BRIEF: Write out every line of the listing below exactly, without the pictures.

--- start SUPPLIED DATA ---

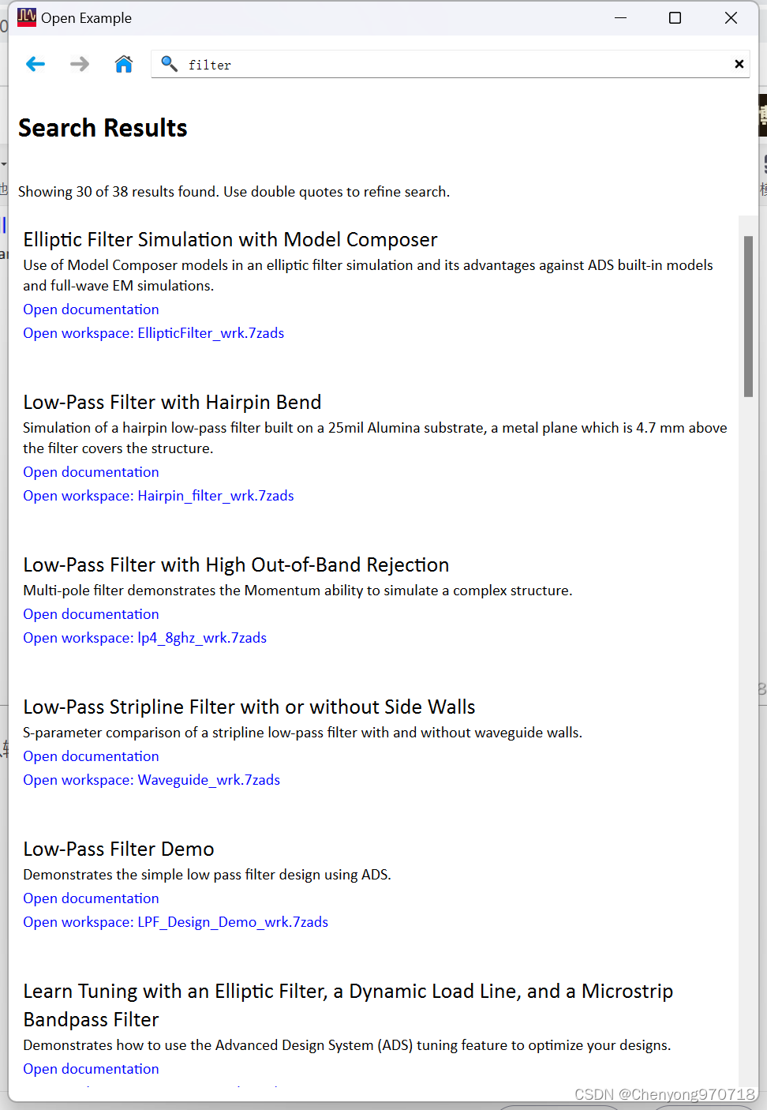Open workspace EllipticFilter_wrk.7zads

[153, 332]
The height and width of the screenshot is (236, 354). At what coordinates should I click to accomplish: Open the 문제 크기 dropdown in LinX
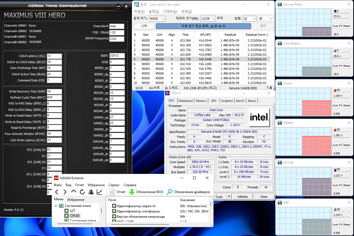click(x=163, y=19)
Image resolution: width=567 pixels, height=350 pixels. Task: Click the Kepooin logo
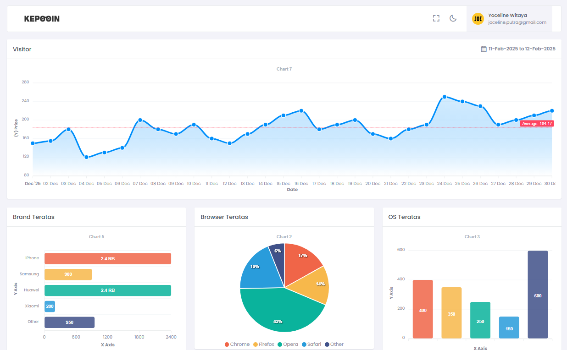click(x=42, y=19)
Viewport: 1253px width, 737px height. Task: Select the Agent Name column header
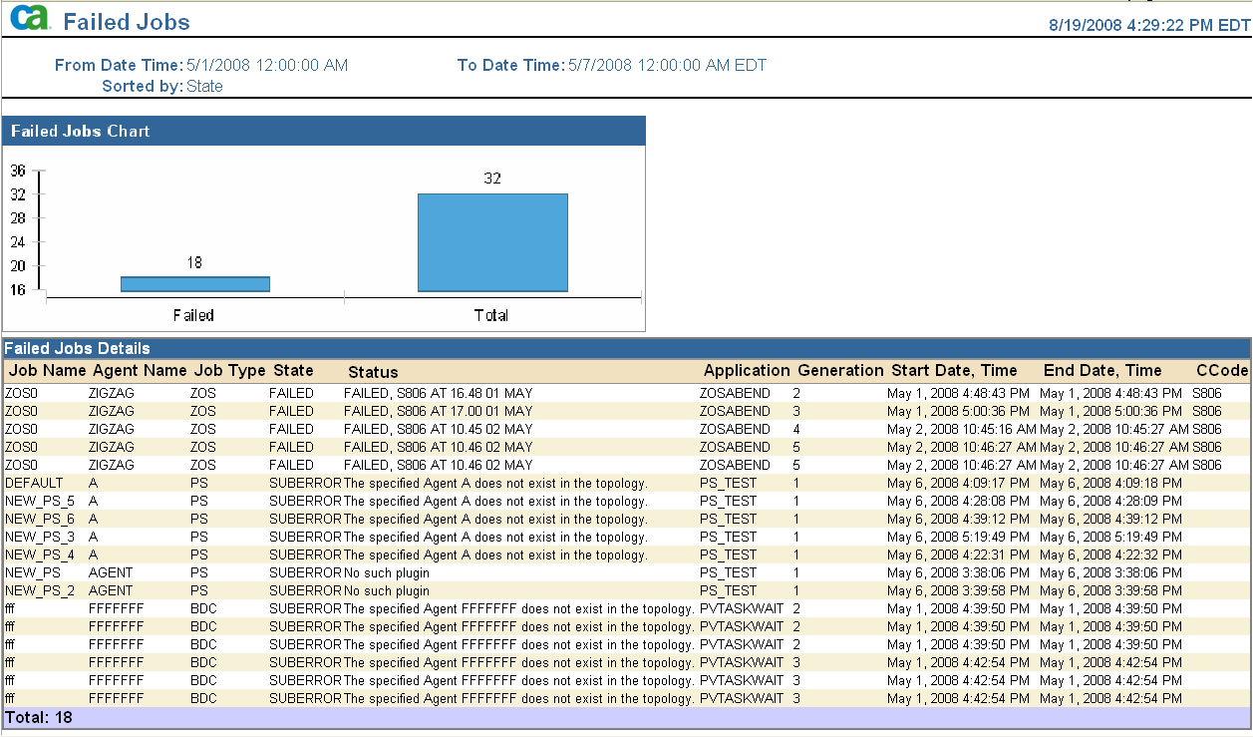(140, 371)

--- end SUPPLIED DATA ---

TASK SOLUTION:
Open workspace EllipticFilter_wrk.7zads

[153, 332]
The height and width of the screenshot is (236, 354). At what coordinates should I click to accomplish: Open the 문제 크기 dropdown in LinX
click(x=163, y=19)
Image resolution: width=567 pixels, height=350 pixels. Task: Click the Kepooin logo
click(x=42, y=19)
Viewport: 1253px width, 737px height. Task: Select the Agent Name column header
(140, 371)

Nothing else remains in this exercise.